Author: Megan Reich, PhD candidate, Biology, L’Université d’Ottawa/University of Ottawa
The eastern North American population of monarch butterflies are famous for their annual, multi-generational, round-trip migration from the oyamel fir forests of Central Mexico through the United States to Canada and back. Sadly, the population of monarch butterflies is declining, and the future of the monarch migratory phenomenon is uncertain.
Scientists can study migrations by looking at the chemicals stored within the teeth, bones, tusks and wings of animals. In the case of monarch butterflies, the signature contained in its wings reveals where it was a caterpillar, allowing researchers to trace its natal origin, or birthplace.
Isotopes are atoms of the same element that have different masses because they have a different number of neutrons. For some elements, such as hydrogen and strontium, the proportion of heavy versus light isotopes in the environment changes predictably between locations, giving locations unique isotopic signatures.

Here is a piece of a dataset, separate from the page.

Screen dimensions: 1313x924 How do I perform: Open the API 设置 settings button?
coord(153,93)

A map of these local isotopic signatures is called an isoscape.
Isotopes have informed conservation efforts for decades because they are helpful for identifying where an animal has migrated from.
Strontium (Sr) is an alkaline earth metal with four stable isotopes: 84Sr, 86Sr, 87Sr and 88Sr. Strontium isotopes ratios (the ratio of 87Sr to 86Sr) are a new addition to the ecologist’s isotopic toolbox. Strontium isotopes will help ecologists pinpoint the origins of migrating animals more precisely and solve longstanding questions related to the migratory connectivity and migratory patterns of monarch butterflies.
What bodies can reveal
As animals (including humans) feed and drink, they incorporate the local isotopic signature into their bodies. The isotopic signature of animal tissue can then be compared to an isoscape map to find out where the tissue was formed.

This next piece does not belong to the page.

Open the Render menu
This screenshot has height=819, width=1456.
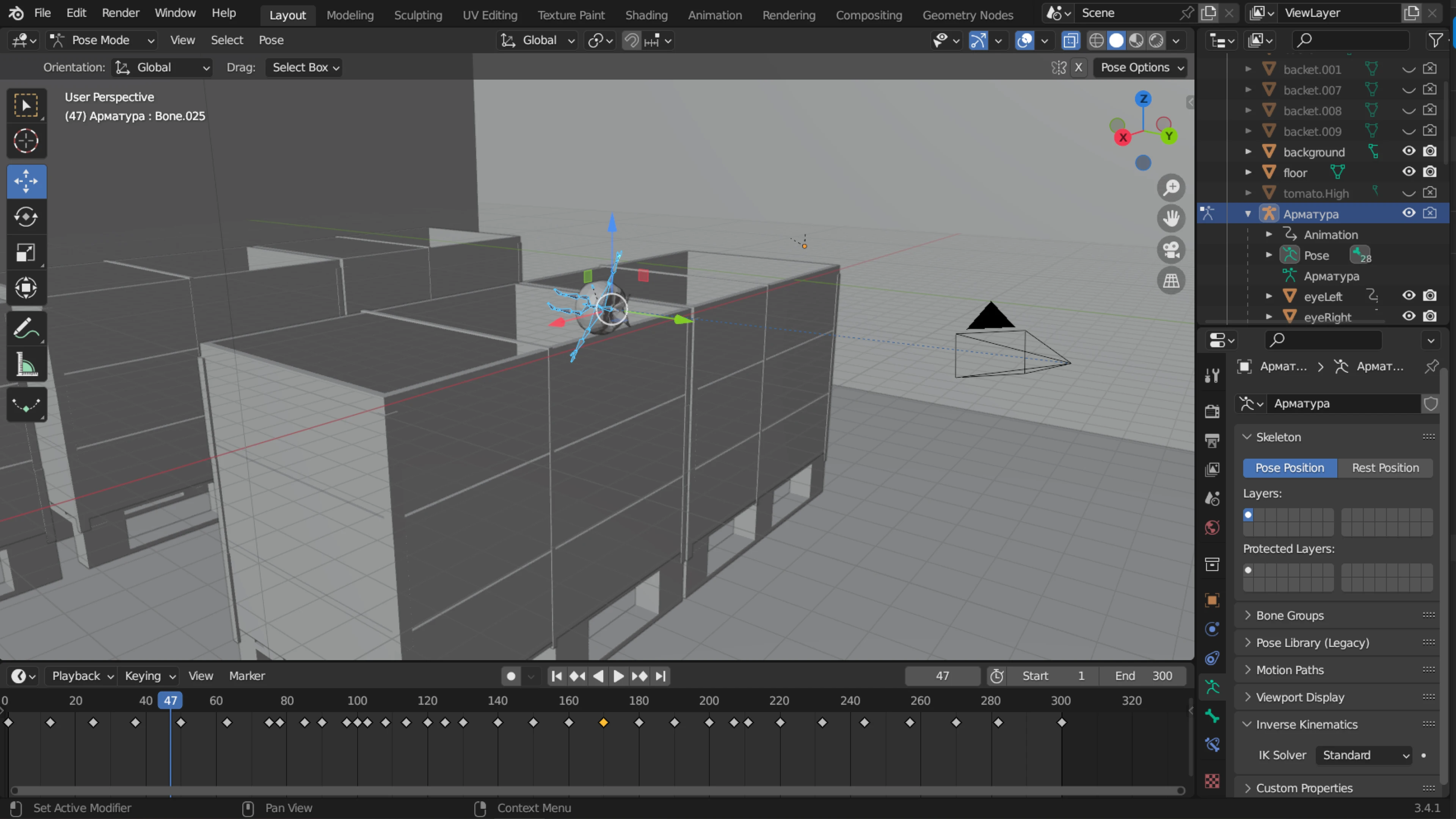121,13
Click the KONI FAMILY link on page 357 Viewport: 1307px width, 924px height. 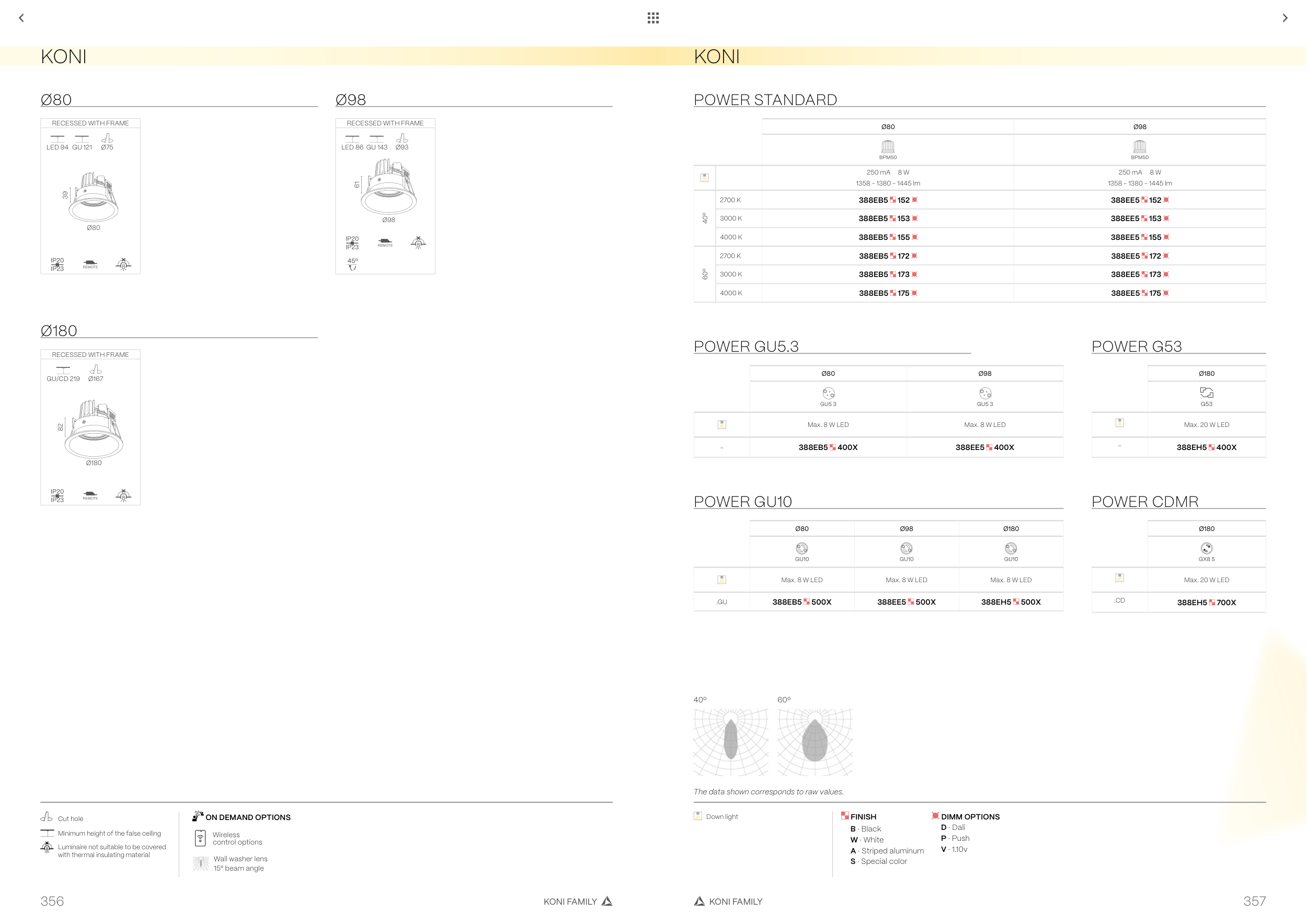coord(735,901)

For example, the strontium isotope ratio of human teeth can tell you where a person spent their childhood because teeth are formed early in life. Human bones, however, will tell you where they spent the last decade of their life because bone tissue replaces itself every 10 years or so.
Why do we need isotope geolocation?
Ideally, we would study animal migration by putting tiny radio transmitters on many individuals and tracking them for a long period of time. However, this approach isn’t practical in many situations.

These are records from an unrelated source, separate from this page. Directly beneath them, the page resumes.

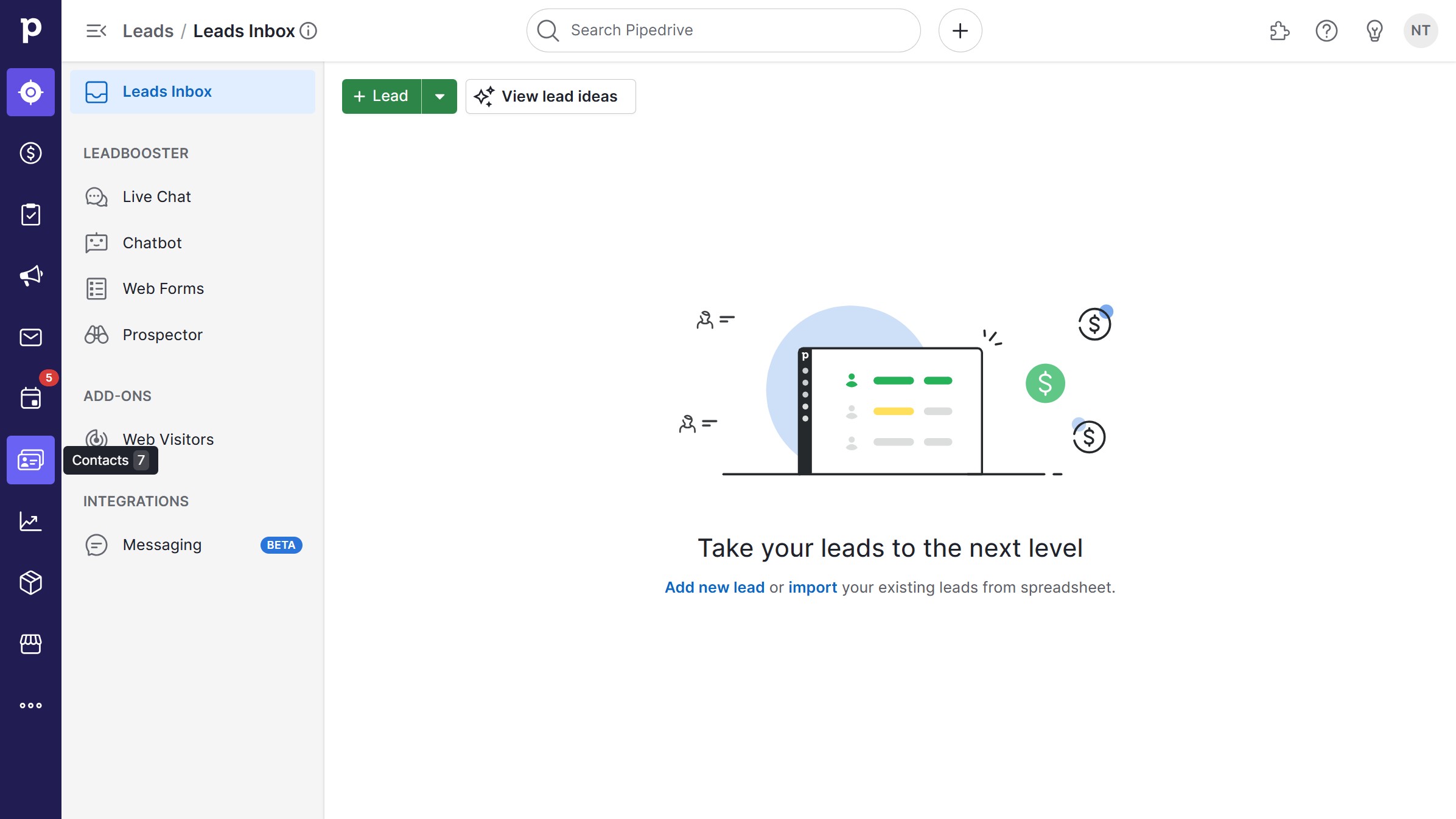Select Web Forms in the left panel
The image size is (1456, 819).
pyautogui.click(x=163, y=289)
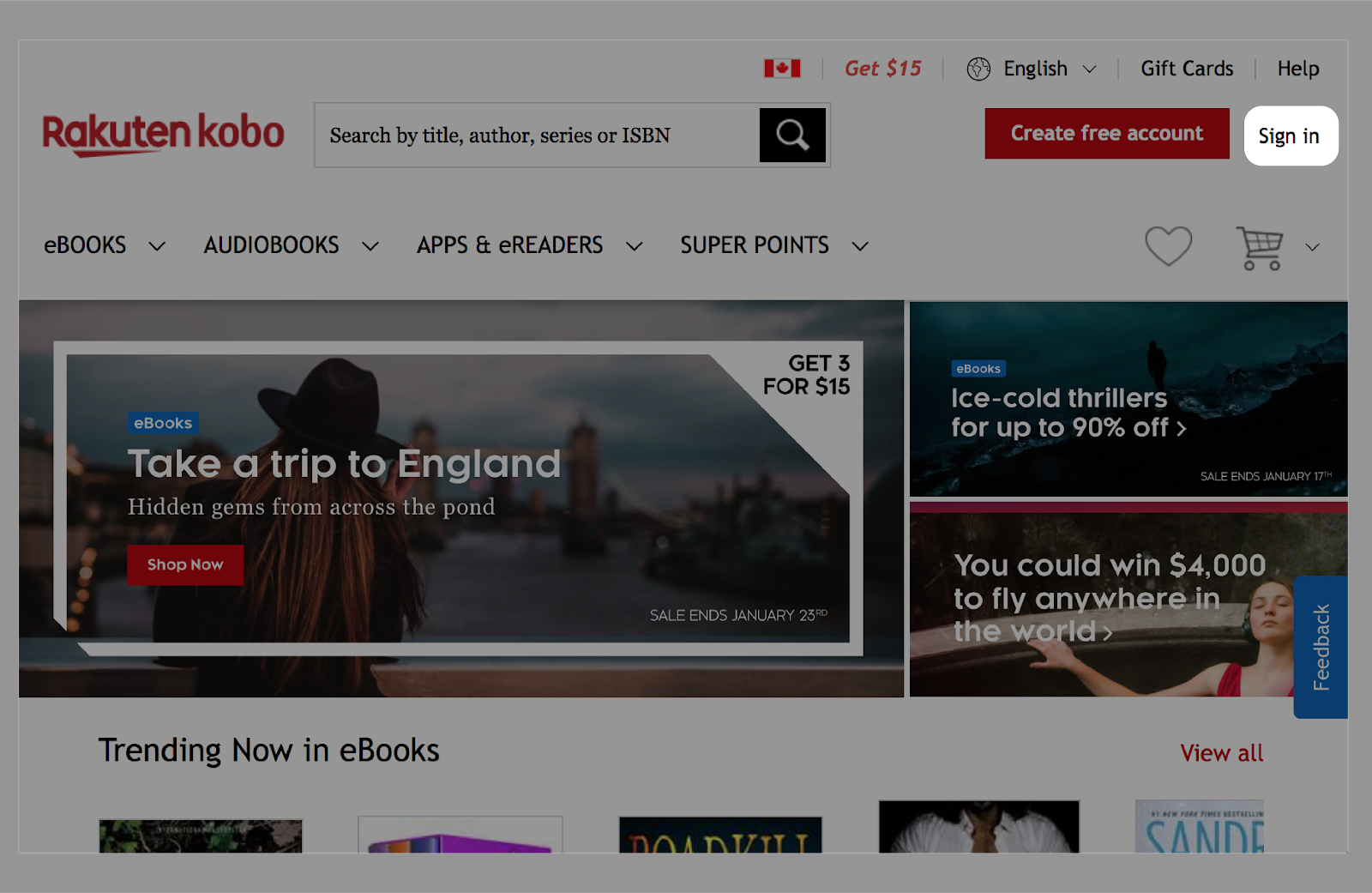Click the eBooks badge on the thrillers banner
1372x893 pixels.
click(x=978, y=368)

For example, we cannot use a radio transmitter to find the origin of poached elephant ivory or the home range size of extinct lemur specimens from a museum. But we can use isotopes to learn something about the lives of these deceased animals.
Some animals, like insects, are too small and numerous to be effectively tracked using tagging methods. Although significant advances have been made in recent years, insects are still too small to be tracked with radio transmitters on a large scale. Therefore, isotopes are one of our best tools for answering questions about insect migratory patterns and connectivity. Given the current context of global climate change and population declines, we urgently need to know more about animal migration so that we can conserve migrations for future generations.
The case of monarch butterflies
Hydrogen and carbon isotopes have been used for decades to trace the natal origins of monarch butterflies. These studies have helped guide conservation efforts and inform listing decisions.
For example, isotopes have helped researchers figure out which regions of the United States contribute the most monarchs to the overwintering population. Other studies have shown that some monarchs are opting for a non-migratory lifestyle and have shown that an extreme northwestern migration into Canada came from the Midwest.
Strontium isotope ratios and monarch butterflies
My collaborators and I recently demonstrated how strontium isotopes can be used to study animal migration. We found that strontium isotopes, especially when combined with hydrogen isotopes, can estimate the natal origin of a monarch butterfly to a more precise geographic location — about four times better — than using hydrogen alone.
In our study, we created a strontium isoscape map for the breeding range of the monarch butterfly. This means we now have a ready-to-use tool for estimating the natal origin of monarch butterflies using strontium.
We hope that applying strontium isotopes to both new and archived monarch specimens will advance our understanding of how monarch migration patterns and connectivity have changed over time, and ultimately help guide conservation actions to protect this migratory phenomenon.